The Beauty of Becoming: Why We Need Every Version of Ourselves
“We grow by living, not by knowing.”
If I knew in my twenties what I know now, life would have been different. Easier, maybe. I would have recognized the wrong guys sooner. I would have handled difficult bosses with more clarity. I would have understood myself better in relationships.
But the irony, of course, is that without those exact missteps, I wouldn’t have learned what I now know. The wisdom I carry didn’t fall into my lap—it was shaped slowly, through experience, through the living of it.
And that’s what got me thinking about growth across a lifetime… how the person we’re becoming is always being shaped by the person we once were.
The Early Years: Wonder as Our First Teacher
Watching my kids move through the world reminds me of something adults tend to forget: we begin life rooted in curiosity.
Little ones don’t question whether they belong in the world—they explore it with open palms. Everything is discovery.

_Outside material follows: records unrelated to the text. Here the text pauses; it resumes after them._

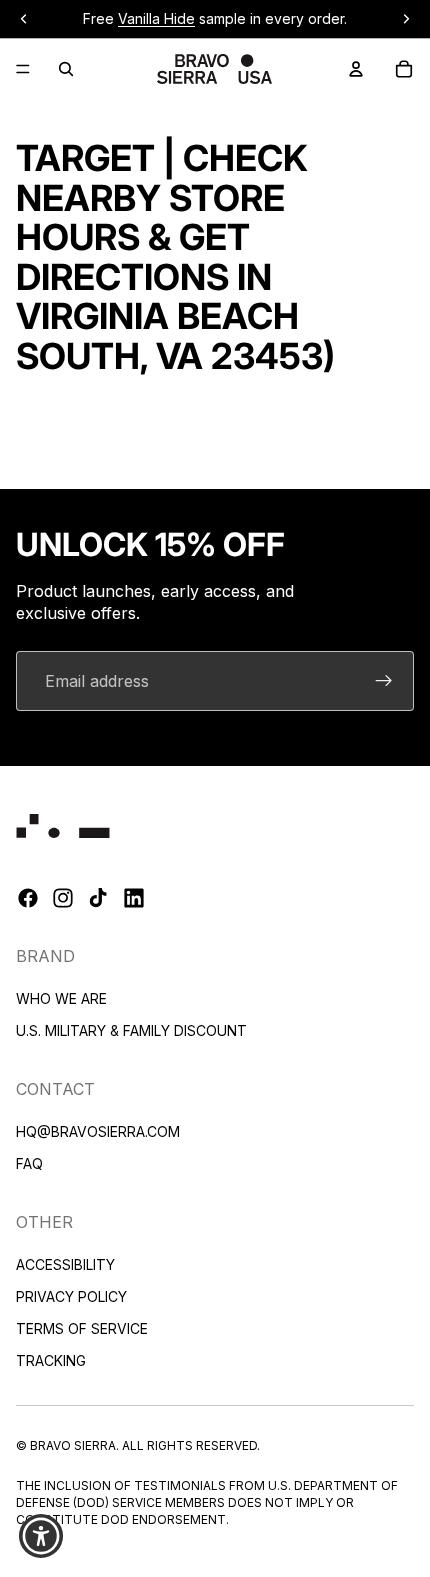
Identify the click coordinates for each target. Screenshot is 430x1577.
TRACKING (51, 1360)
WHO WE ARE (61, 998)
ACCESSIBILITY (65, 1264)
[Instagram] (63, 899)
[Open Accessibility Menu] (41, 1536)
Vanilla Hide (156, 18)
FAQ (29, 1163)
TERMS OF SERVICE (82, 1328)
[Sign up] (384, 681)
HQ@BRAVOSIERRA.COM (98, 1131)
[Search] (66, 69)
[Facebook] (28, 899)
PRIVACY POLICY (71, 1296)
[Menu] (23, 69)
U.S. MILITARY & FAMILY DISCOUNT (131, 1030)
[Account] (356, 69)
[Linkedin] (134, 899)
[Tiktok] (98, 899)
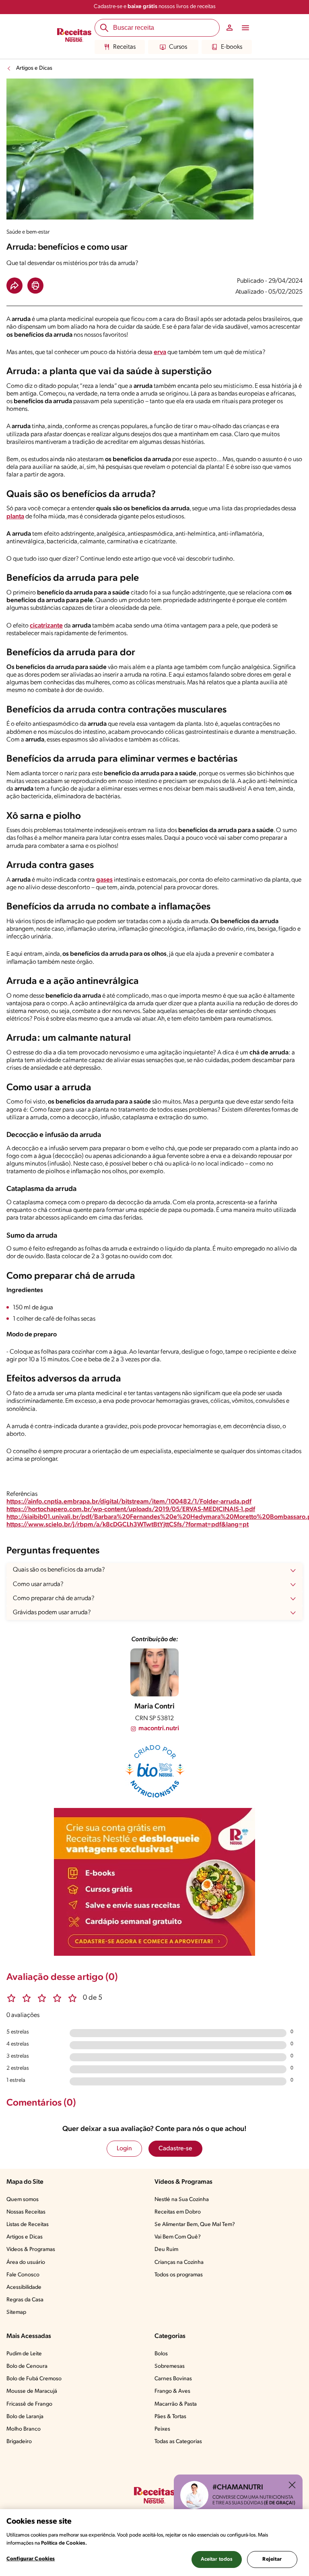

Everything is new.
That sense of wonder is our first teacher, the beginning of every lesson life will eventually give shape to.
The Teen Years: Awkward, Uncertain, and Absolutely Necessary
Then come the teen years—the most uncomfortable growth spurt of all.
You’re half-child, half-adult, stretched between worlds. You’re trying on identities, shedding them, and trying again. You feel everything deeply, tenderly, and often too intensely.
But those years matter more than we realize.
They teach us about belonging, about desire, about disappointment.
They shape our confidence, our insecurities, our sense of self.
They teach us how to stand on our own feet—however shaky they may be.
These years aren’t pretty, but they’re profoundly formative.
The Twenties: Learning Through the Hard Way
In your twenties, life becomes a series of trial-and-error experiments.
You leap before you look. You get things wrong. You attach to the wrong people, chase the wrong things, and cling to the wrong dreams… until you finally learn to listen to yourself.
It’s the decade where we grow through friction.
Where self-trust is born through trial.
You can’t skip this stage. You can only live through it.
The Thirties: Building a Life While Learning Yourself
By the time your thirties arrive, life feels fuller.
Careers, relationships, marriage, motherhood—everything becomes more real and more demanding.
But this is also when you begin to understand yourself with more honesty.
You stop performing as much. You soften around the edges. You learn your preferences, your boundaries, your needs.
It’s the decade of self-clarity.
Our mistakes have matured into teachers.
The Forties: A Quiet Shift Into Wisdom
And then… something shifts when you hit forty.
No matter how much you try to resist the number, something inside you rearranges. You begin caring about your health—not for vanity, but for vitality. You want strength over thinness. Nourishment over restriction. Movement because it feels good, not because it earns anything.
And time itself changes meaning.
It becomes less about optimizing and more about savoring.
You start noticing the tiny things again—the way your kids laugh, the way sunlight moves through a room, the way breathing deeply can shift everything.
It feels like a return to yourself.
A Nature Metaphor: The Growth Rings We Carry
I often think of the inner rings of a tree.
Every ring represents a season—years of drought, years of abundance, years of quiet, years of rapid expansion.
We carry rings like that, too.
We grow deeper, wiser, and more rooted with each rotation.
Some seasons leave scars.
Others leave softness.
But all of them create who we are.
Looking Ahead: The Decades We Haven’t Lived Yet
And here’s something I’ve been thinking about:
We often talk about the decades behind us, but what about the ones still waiting for us?
The next decades will ask new things from us—different strength, different softness, different courage.
They may hold:
The years our babies grow up and spread their wings
The years we learn to mother in a quieter, more spacious way
The years we step into being mentors, guides, maybe even grandmothers
The years where our identity shifts again, not away from motherhood but into a new form of it
We’re not done becoming.
Not at forty. Not at fifty. Not at seventy.
Each decade ahead will require growth we haven’t yet imagined, and will offer joys we can’t yet see from where we stand today.
Motherhood evolves, and so do we.
Honoring Every Version of You
The next time you look back and wish you had done things differently, remember:
You couldn’t have known then what you know now.
You were becoming.
And you still are.
Honor who you were.
Honor who you are.
Honor who you are becoming.
Every version of you has brought you exactly here.